Hysterectomy in a phenotypic male with advanced gonadal malignancy and intersex

Jim L Parker, Deborah L Ekman and Lawrence J Hayden
MJA 2009; 190 (11): 644-646

Disorders of sex development (DSD), previously termed intersex, are uncommon, and are usually, but not always, diagnosed at birth. Issues of gender assignment, psychosexual development and the potential for malignant change in a dysgenetic gonad need to be considered.

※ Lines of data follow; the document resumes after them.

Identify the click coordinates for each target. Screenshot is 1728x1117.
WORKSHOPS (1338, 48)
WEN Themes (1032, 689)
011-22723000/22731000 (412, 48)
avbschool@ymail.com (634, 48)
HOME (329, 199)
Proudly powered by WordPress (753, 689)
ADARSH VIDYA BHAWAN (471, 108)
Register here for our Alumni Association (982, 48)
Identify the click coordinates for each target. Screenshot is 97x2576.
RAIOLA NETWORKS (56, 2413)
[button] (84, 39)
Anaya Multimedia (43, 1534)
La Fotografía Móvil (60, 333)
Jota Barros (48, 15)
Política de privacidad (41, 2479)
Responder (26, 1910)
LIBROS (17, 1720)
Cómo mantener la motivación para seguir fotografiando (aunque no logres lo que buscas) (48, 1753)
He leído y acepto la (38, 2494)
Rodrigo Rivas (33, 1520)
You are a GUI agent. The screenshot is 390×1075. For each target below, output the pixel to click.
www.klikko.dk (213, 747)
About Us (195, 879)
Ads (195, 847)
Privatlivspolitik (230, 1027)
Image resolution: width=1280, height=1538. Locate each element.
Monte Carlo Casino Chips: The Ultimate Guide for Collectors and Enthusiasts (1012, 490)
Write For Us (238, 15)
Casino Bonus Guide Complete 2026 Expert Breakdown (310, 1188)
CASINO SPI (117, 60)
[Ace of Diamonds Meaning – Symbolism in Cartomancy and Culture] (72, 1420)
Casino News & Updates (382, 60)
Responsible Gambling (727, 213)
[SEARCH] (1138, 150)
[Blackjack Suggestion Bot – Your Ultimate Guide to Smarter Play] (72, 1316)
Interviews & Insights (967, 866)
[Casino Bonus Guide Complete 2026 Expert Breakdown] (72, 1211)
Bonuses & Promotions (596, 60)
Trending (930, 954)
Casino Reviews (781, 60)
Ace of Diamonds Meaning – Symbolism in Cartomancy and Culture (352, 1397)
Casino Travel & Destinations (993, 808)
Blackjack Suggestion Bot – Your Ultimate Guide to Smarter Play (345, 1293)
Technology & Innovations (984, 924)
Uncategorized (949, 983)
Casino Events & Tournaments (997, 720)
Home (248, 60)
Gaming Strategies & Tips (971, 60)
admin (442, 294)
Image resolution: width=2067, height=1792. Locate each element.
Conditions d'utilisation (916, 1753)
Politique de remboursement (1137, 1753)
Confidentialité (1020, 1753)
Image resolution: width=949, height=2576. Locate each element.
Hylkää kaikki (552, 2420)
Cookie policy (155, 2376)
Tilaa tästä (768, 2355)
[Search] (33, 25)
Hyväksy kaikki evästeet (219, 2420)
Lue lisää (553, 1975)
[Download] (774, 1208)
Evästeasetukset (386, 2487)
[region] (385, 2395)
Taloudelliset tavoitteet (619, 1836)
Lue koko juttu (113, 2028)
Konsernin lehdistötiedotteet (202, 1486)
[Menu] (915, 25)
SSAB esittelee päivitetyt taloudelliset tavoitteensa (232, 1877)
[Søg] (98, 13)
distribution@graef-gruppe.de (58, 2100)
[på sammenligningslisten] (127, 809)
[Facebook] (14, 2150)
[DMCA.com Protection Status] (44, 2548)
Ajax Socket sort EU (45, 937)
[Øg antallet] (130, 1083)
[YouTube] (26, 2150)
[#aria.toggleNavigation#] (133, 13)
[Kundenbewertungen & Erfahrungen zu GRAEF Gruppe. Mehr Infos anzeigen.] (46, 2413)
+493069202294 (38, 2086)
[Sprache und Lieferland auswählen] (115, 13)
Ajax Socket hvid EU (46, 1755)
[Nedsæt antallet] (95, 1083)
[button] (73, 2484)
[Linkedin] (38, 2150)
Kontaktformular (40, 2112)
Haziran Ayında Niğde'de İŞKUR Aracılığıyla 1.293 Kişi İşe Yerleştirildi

Here, we report a rare presentation of advanced malignancy in an abdominal gonad associated with the formation of a uterus in an adult male with a previously undiagnosed DSD.

Clinical record

A 59-year-old man presented with haematuria and gynaecomastia, and was subsequently found to have a large pelvic mass. Examination of his left breast identified a 3–4 cm mobile mass. Ultrasonography of the breast confirmed a mass, but could not distinguish between glandular tissue and a breast tumour. Computed tomography (CT) of the abdomen and pelvis showed a 10 cm complex pelvic mass that was thought to extend to the seminal vesicles. A core biopsy showed mixed cytological and immunohistochemical features of a possible granulosa cell tumour, but the precise diagnosis was limited by the small amount of material present for examination. A provisional diagnosis of gonadal malignancy in a dysgenetic gonad was considered.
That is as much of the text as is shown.